A operação desta quinta-feira também visa determinar se houve participação de outras pessoas nos crimes, especialmente a autoria das falsificações ou o modo como foram obtidos os atestados, uma vez que possuem diversas semelhanças, entre elas o nome do médico e a forma de confecção.
Depois que as primeiras suspeitas se tornaram públicas, o MP anunciou a realização de uma força-tarefa para analisar atestados médicos apresentados em pedidos de soltura feitos com base nas medidas de prevenção ao coronavírus.
A investigação do Gaeco demonstrou que, além das solturas que estavam ocorrendo por questões jurídicas e de interpretação da recomendação do Conselho Nacional de Justiça, foram utilizados documentos falsos para esta finalidade a fim de enganar o Poder Judiciário.
Além das apurações do MP, a Polícia Civil também investiga casos suspeitos. Em abril, a 2ª Delegacia de Combate à Corrupção do Departamento Estadual de Investigações Criminais prendeu um dos advogados suspeitos de usar atestados falsos. Ele teve prisão preventiva decretada e segue recolhido.
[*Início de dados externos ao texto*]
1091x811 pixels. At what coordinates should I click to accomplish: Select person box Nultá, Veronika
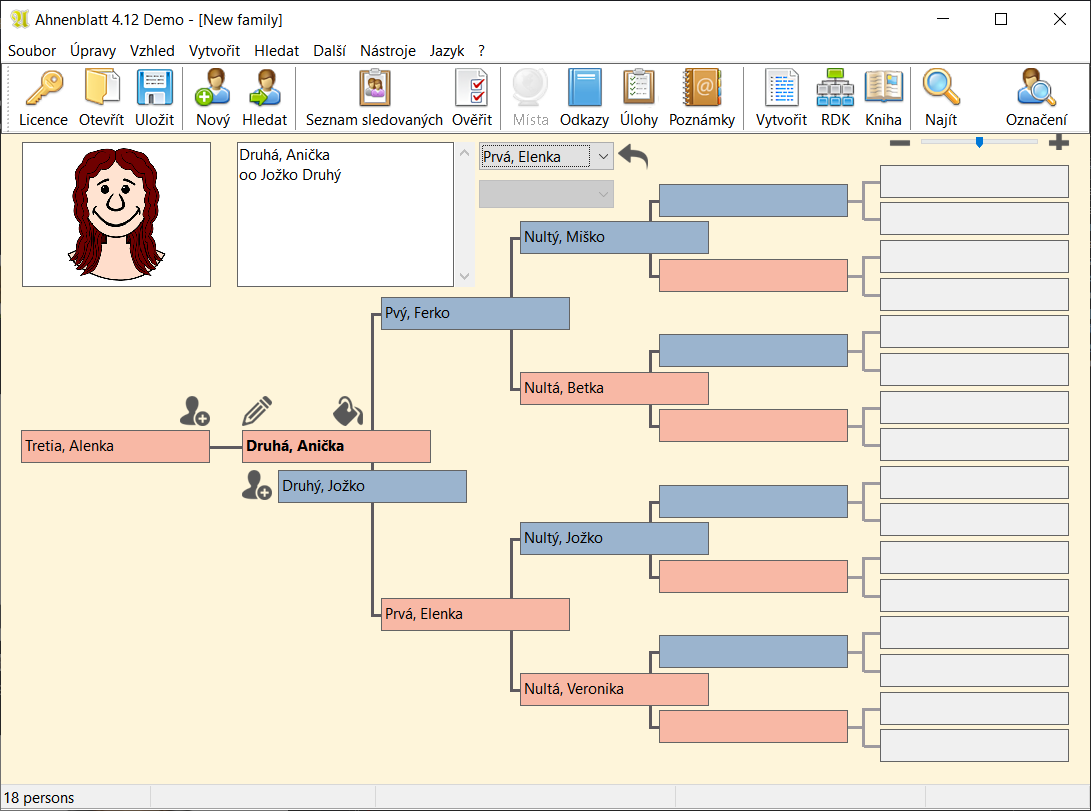click(614, 689)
A investigação da polícia identificou outro advogado suspeito de ter atuado junto com o primeiro suspeito e ele também teve prisão preventiva decretada e é considerado foragido desde o começo do mês. Conforme o delegado Vinicios do Valle, que conduz o inquérito, as investigações ainda estão em andamento.
A OAB também tem procedimento interno de apuração das suspeitas.